What to do -
Retype the lines from the one containing "Given: Expand the" through the end of the items below, both included, leaving out the pictures.

▼

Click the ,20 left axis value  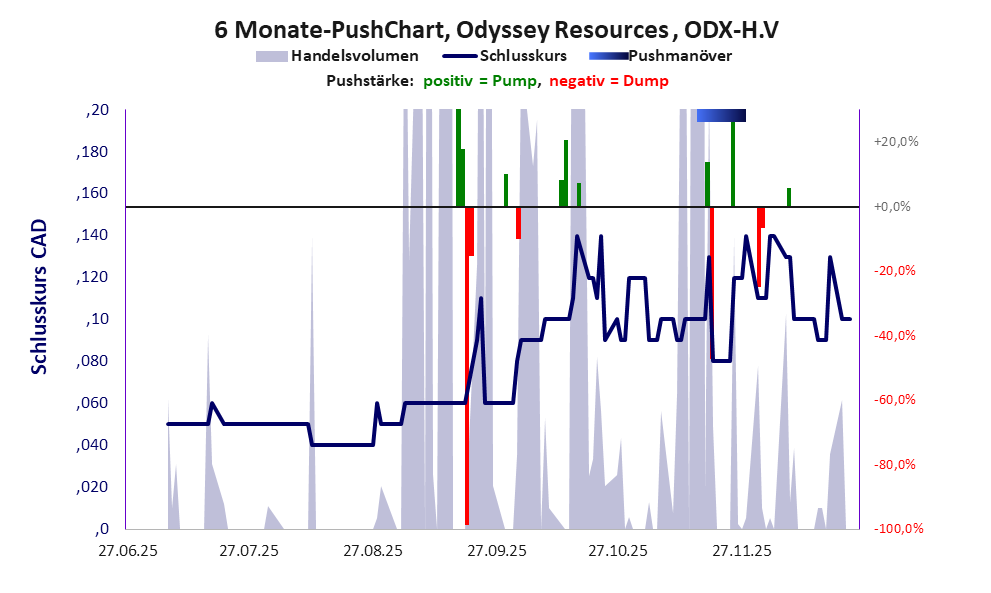coord(98,110)
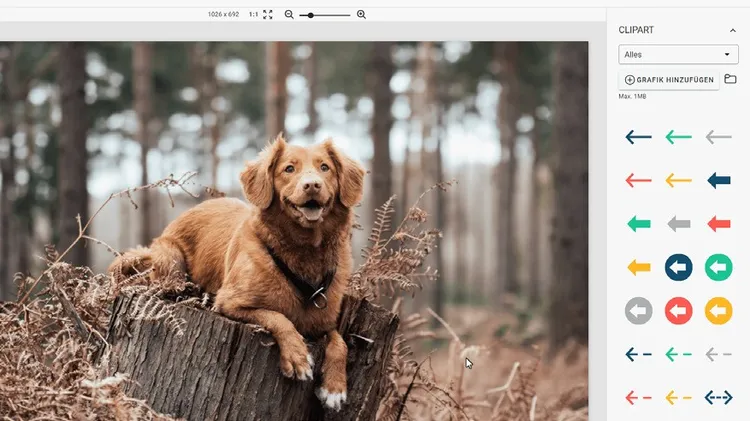Click the zoom slider handle

tap(311, 15)
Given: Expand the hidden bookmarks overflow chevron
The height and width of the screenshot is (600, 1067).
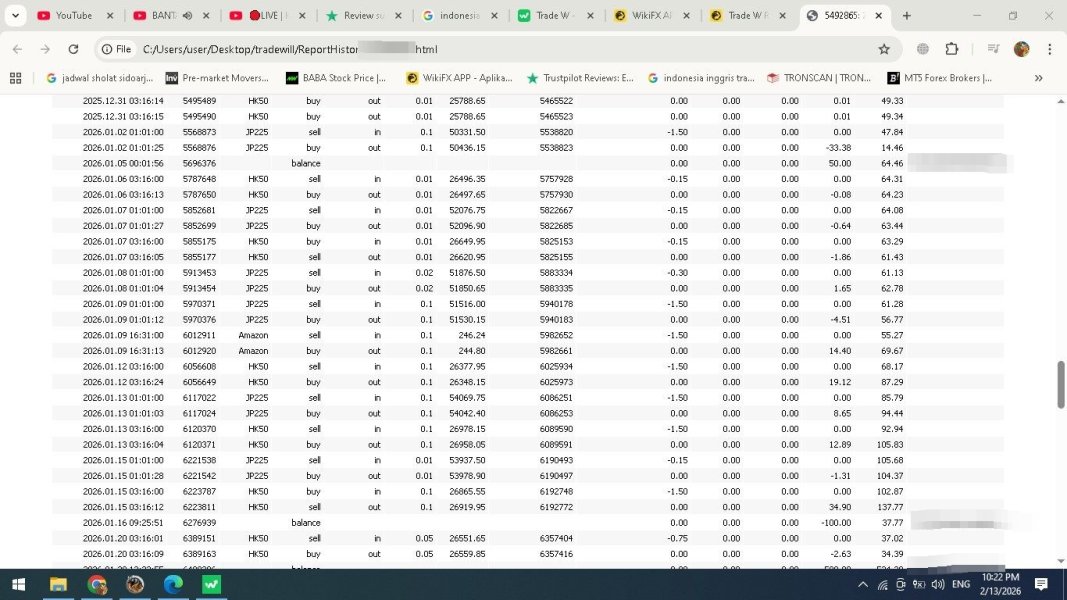Looking at the screenshot, I should pos(1038,78).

▲

Answer to this task -
Given: Expand the hidden bookmarks overflow chevron
The height and width of the screenshot is (600, 1067).
Looking at the screenshot, I should pos(1038,78).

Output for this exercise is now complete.